EXCERPT »
------------------------------------------------

Any suggestions for improving performance for this scenario, bearing in mind there's nothing I can do about the app. that's accessing it in such an inefficient way.

Thanks.

Viewing 15 posts - 1 through 15 (of 15 total)

You must be logged in to reply to this topic. Login to reply

Jim P. SSCrazy Eights Points: 8725 More actions · Answer 1

Jim P.

SSCrazy Eights

Points: 8725

July 19, 2004 at 9:47 am

#515090

Is the table indexed?

Is it possible to create a view on the table...(i.e. Create View GenericReport as SELECT * FROM GenericReportBase WHERE UID= %userlogin% ) at login?

----------------
Jim P.

A little bit of this and a little byte of that can cause bloatware.

martincross SSC Eights! Points: 833 More actions · Answer 2

martincross

SSC Eights!

Points: 833

July 19, 2004 at 10:23 am

#515095

UID is a Unique ID - which it's using to single out one record.

Jim P. SSCrazy Eights Points: 8725 More actions · Answer 3

Jim P.

SSCrazy Eights

Points: 8725

July 19, 2004 at 10:33 am

#515096

My misread - sorry .

But still, would it handle a view instead of the base table. There the view is an order by

Create View GenericReport

as Select UID, field1, field2...

From GenericReportTable

Order By UID

----------------
Jim P.

A little bit of this and a little byte of that can cause bloatware.

rockmoose SSCarpal Tunnel Points: 4571 More actions · Answer 4

rockmoose

SSCarpal Tunnel

Points: 4571

July 19, 2004 at 11:25 am

#515102

Hi,

First make sure that the UID column is indexed.

Also the bottleneck might not be Sql Server, but could be the network or the app.

For the IMDB option You can look at: DBCC PINTABLE

/rockmoose

You must unlearn what You have learnt

rockmoose SSCarpal Tunnel Points: 4571 More actions · Answer 5

rockmoose

SSCarpal Tunnel

Points: 4571

July 19, 2004 at 11:30 am

#515103

Jim,

Order By is not allowed in views the way you proposed.

To order the rows I would suggest Clustered Index on the table.

The view approach would definitely not be faster unless it is an Indexed View, available in the Enterprise Edition.

/rockmoose

You must unlearn what You have learnt

martincross SSC Eights! Points: 833 More actions · Answer 6

martincross

SSC Eights!

Points: 833

July 19, 2004 at 1:35 pm

#515115

Thanks for your help guys,

The UID field has a clustered index, and I've tried out the view idea, and it had no performance benefit.

I'm going to give the DBCC PINTABLE a go and will report back.

rockmoose SSCarpal Tunnel Points: 4571 More actions · Answer 7

rockmoose

SSCarpal Tunnel

Points: 4571

July 19, 2004 at 2:07 pm

#515118

sp_tableoption is an alternative to DBCC PINTABLE ( does the same thing )

------------------------------------------------

GOAL 1 » Format the records as a numbered list, leaving out blank lines, starting at the line that contains "coordinates (821, 549)." and ending at the end of the records.

Word and element locating records:
------------------------------------------------

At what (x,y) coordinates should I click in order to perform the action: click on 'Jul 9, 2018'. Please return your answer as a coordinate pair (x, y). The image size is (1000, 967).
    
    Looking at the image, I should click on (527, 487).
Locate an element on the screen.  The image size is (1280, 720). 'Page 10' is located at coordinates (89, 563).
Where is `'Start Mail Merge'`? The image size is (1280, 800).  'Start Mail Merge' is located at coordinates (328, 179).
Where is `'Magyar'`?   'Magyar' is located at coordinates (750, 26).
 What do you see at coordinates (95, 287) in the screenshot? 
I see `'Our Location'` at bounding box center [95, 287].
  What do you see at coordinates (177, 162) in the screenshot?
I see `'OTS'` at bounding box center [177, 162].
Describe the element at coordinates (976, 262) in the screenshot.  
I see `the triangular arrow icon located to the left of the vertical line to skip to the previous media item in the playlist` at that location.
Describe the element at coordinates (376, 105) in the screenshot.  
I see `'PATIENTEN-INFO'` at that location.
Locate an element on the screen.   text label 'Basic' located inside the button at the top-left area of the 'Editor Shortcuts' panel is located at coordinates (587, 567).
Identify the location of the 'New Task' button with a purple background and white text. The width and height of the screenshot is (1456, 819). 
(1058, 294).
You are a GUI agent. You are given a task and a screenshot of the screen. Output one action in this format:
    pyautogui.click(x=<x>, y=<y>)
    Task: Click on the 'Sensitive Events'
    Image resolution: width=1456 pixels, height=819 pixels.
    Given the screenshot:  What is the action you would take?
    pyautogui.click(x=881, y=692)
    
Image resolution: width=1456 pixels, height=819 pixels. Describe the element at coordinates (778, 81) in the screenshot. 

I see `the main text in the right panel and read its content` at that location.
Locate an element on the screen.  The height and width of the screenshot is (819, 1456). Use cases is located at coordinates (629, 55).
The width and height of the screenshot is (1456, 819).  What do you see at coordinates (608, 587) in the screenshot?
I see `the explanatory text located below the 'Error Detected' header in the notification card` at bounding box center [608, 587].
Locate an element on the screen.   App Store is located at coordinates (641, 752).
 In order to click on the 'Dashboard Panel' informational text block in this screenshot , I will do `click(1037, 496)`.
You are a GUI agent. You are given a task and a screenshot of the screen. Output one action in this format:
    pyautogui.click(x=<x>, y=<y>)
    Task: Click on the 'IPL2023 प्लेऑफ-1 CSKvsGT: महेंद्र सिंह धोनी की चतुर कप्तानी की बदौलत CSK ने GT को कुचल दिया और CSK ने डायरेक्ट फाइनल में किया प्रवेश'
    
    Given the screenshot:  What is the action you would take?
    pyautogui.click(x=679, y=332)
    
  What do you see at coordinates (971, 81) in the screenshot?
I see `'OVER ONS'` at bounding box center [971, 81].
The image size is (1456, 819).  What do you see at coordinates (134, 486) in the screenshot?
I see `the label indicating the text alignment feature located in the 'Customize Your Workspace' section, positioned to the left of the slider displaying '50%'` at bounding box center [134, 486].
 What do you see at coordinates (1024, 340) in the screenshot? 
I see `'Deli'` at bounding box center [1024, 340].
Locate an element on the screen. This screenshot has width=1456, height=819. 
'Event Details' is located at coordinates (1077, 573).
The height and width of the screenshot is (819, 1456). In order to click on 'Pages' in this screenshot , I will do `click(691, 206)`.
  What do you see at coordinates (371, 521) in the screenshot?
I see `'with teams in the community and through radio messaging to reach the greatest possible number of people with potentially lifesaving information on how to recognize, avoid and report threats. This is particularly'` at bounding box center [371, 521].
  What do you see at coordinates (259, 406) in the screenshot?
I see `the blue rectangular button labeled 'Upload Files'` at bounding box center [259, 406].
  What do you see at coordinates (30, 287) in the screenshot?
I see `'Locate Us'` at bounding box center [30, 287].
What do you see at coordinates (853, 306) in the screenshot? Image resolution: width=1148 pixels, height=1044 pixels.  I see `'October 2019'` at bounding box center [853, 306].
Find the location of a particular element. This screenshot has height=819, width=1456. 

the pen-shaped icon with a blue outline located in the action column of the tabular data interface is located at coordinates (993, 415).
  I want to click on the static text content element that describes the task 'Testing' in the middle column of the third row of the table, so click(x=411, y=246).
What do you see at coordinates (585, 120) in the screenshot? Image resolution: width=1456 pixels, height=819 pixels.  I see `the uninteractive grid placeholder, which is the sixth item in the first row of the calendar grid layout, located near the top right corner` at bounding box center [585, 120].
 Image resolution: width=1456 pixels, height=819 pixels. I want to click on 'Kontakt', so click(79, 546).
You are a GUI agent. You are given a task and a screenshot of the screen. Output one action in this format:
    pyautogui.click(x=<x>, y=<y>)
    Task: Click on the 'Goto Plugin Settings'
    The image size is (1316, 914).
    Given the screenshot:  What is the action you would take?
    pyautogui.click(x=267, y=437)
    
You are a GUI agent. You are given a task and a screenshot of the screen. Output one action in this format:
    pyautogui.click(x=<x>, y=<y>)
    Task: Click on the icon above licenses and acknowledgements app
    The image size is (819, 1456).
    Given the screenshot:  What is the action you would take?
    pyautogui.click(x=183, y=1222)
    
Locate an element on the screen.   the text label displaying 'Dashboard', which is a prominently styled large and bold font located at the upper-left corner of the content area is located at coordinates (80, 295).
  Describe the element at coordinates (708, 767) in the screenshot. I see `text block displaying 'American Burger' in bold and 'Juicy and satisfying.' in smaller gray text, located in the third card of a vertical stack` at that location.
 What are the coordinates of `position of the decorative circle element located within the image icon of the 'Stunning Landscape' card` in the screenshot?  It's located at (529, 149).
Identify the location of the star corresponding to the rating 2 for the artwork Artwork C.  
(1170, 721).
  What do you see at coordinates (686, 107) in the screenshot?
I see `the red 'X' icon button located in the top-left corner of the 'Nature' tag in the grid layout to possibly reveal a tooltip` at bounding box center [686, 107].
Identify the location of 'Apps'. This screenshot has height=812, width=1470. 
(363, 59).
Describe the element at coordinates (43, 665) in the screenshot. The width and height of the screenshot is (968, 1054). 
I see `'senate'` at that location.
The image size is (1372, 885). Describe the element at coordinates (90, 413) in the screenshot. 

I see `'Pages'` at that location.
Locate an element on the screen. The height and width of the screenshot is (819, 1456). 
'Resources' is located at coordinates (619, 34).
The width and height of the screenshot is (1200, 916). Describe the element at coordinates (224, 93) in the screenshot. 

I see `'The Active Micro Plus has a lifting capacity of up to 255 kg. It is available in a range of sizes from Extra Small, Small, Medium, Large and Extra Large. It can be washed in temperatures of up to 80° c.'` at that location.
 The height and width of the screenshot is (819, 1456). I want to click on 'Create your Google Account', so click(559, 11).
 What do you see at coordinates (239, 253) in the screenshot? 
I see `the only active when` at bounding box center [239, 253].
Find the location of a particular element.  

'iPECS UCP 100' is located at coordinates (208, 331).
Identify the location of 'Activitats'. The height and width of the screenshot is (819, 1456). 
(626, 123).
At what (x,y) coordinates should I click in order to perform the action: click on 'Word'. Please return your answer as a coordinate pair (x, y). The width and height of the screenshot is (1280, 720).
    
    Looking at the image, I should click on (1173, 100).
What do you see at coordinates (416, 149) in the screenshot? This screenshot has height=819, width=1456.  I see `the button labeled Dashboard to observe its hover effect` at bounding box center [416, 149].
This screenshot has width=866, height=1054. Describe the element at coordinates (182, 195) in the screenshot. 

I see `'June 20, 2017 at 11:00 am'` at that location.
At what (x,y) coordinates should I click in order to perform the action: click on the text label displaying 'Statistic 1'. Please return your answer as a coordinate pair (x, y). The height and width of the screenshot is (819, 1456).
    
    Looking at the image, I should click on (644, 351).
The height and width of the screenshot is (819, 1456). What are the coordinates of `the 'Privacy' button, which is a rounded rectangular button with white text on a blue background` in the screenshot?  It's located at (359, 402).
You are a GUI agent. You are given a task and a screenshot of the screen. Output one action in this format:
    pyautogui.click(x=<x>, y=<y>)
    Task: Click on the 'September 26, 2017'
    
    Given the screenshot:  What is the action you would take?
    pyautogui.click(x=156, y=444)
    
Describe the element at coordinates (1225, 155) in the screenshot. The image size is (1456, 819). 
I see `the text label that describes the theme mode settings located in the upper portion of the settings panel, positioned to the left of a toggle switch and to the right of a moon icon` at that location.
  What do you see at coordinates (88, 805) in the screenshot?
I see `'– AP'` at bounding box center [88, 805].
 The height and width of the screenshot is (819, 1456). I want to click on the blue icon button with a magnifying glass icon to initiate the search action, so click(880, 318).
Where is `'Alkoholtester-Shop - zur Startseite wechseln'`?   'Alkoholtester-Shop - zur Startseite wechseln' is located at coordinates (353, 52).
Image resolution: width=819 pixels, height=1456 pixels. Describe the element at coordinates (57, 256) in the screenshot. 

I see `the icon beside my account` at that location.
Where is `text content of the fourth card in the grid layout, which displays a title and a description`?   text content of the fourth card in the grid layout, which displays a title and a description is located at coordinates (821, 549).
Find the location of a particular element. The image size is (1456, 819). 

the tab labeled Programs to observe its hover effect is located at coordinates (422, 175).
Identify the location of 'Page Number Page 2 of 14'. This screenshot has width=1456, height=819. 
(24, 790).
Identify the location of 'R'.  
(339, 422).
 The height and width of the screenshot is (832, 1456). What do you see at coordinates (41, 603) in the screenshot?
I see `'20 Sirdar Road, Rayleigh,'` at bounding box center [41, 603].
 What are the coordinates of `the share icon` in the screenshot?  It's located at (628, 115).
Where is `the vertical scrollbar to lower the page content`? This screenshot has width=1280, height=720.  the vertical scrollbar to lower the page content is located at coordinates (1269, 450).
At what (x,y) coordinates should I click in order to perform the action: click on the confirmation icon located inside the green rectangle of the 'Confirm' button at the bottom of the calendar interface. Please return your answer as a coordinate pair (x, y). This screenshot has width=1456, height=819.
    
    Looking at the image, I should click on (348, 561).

------------------------------------------------

GOAL 2 » Do statements (a), (b), and (c) agree with the forum thread on SQL Server performance? Answer yes or no for each, quoting the deciding words. (a) The UID field already has a clustered index. (b) Trying the view idea produced a performance benefit. (c) sp_tableoption is named as an alternative to DBCC PINTABLE.

EXERCISE RESPONSE 1 »
1. Where is `text content of the fourth card in the grid layout, which displays a title and a description`?   text content of the fourth card in the grid layout, which displays a title and a description is located at coordinates (821, 549).
2. Find the location of a particular element. The image size is (1456, 819). 
3. the tab labeled Programs to observe its hover effect is located at coordinates (422, 175).
4. Identify the location of 'Page Number Page 2 of 14'. This screenshot has width=1456, height=819. 
5. (24, 790).
6. Identify the location of 'R'.  
7. (339, 422).
8.  The height and width of the screenshot is (832, 1456). What do you see at coordinates (41, 603) in the screenshot?
9. I see `'20 Sirdar Road, Rayleigh,'` at bounding box center [41, 603].
10.  What are the coordinates of `the share icon` in the screenshot?  It's located at (628, 115).
11. Where is `the vertical scrollbar to lower the page content`? This screenshot has width=1280, height=720.  the vertical scrollbar to lower the page content is located at coordinates (1269, 450).
12. At what (x,y) coordinates should I click in order to perform the action: click on the confirmation icon located inside the green rectangle of the 'Confirm' button at the bottom of the calendar interface. Please return your answer as a coordinate pair (x, y). This screenshot has width=1456, height=819.
13.     Looking at the image, I should click on (348, 561).

EXERCISE RESPONSE 2 »
(a) Yes: "The UID field has a clustered index"
(b) No: "I've tried out the view idea, and it had no performance benefit."
(c) Yes: "sp_tableoption is an alternative to DBCC PINTABLE ( does the same thing )"